= Collected data entries =
§
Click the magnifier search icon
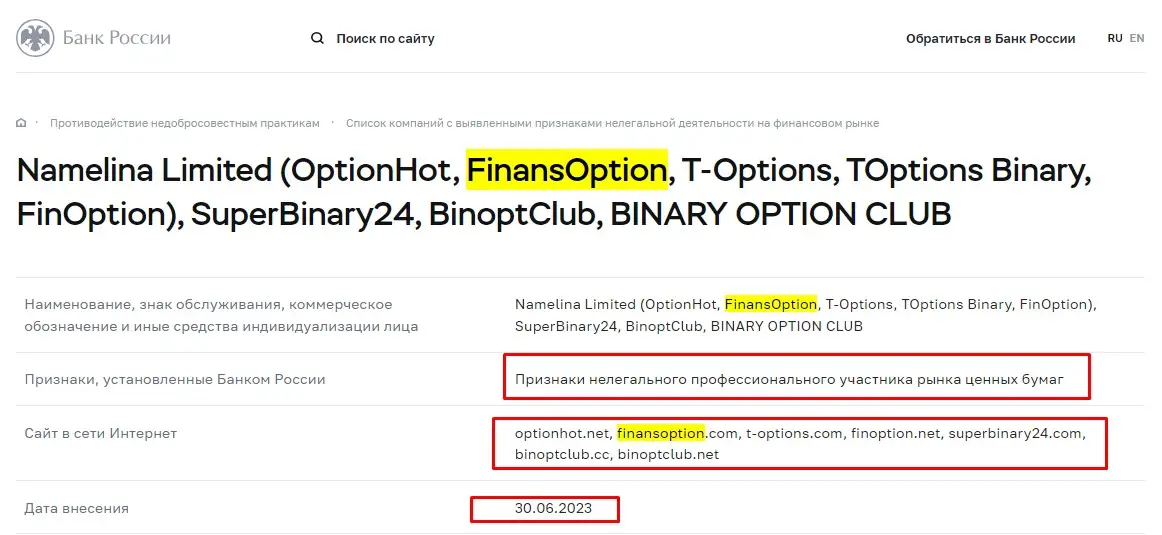Image resolution: width=1162 pixels, height=535 pixels. coord(317,39)
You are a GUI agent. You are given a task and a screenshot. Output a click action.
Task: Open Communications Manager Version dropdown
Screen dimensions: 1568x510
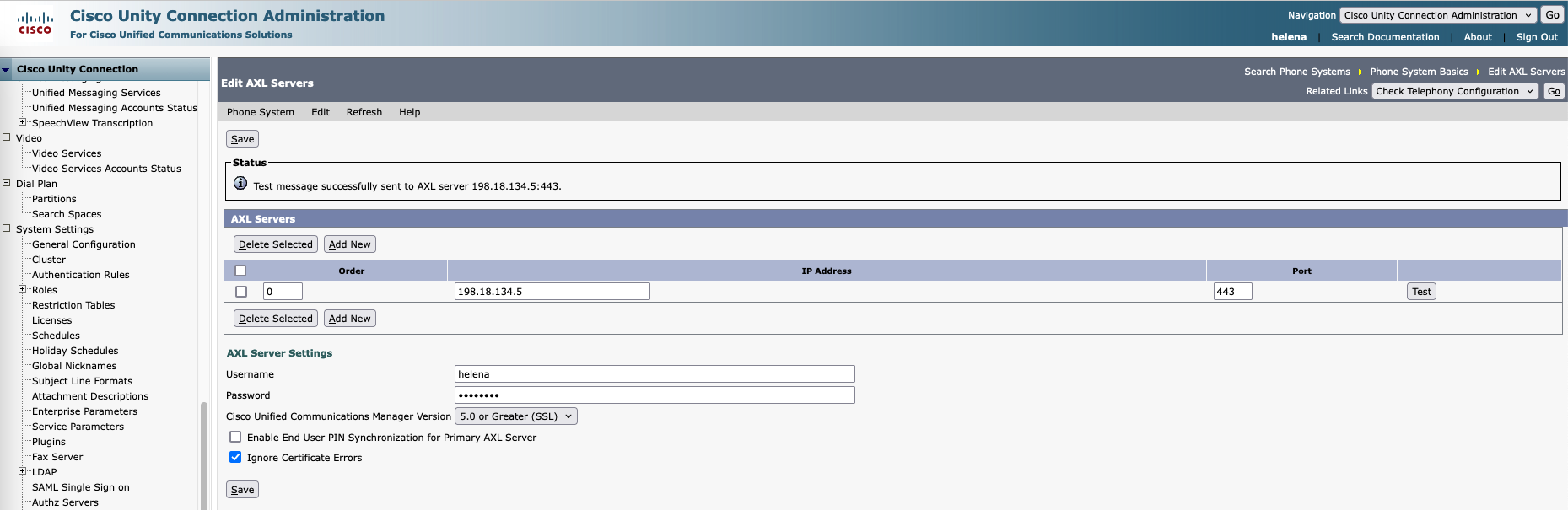click(x=515, y=416)
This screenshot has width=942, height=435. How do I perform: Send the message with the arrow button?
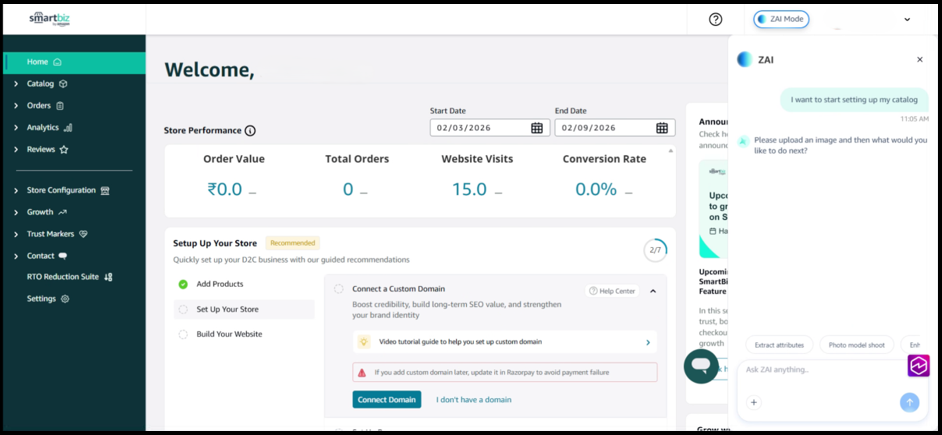point(909,402)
§
Could you return all of the entries above exactly, without any images?

= TASK RESULT =
Click the magnifier search icon
Image resolution: width=1162 pixels, height=535 pixels. coord(317,39)
You are a GUI agent. You are given a task and a screenshot. Output a click action.
Task: Open Communications Manager Version dropdown
Screen dimensions: 1568x510
click(x=515, y=416)
This screenshot has width=942, height=435. How do I perform: Send the message with the arrow button?
point(909,402)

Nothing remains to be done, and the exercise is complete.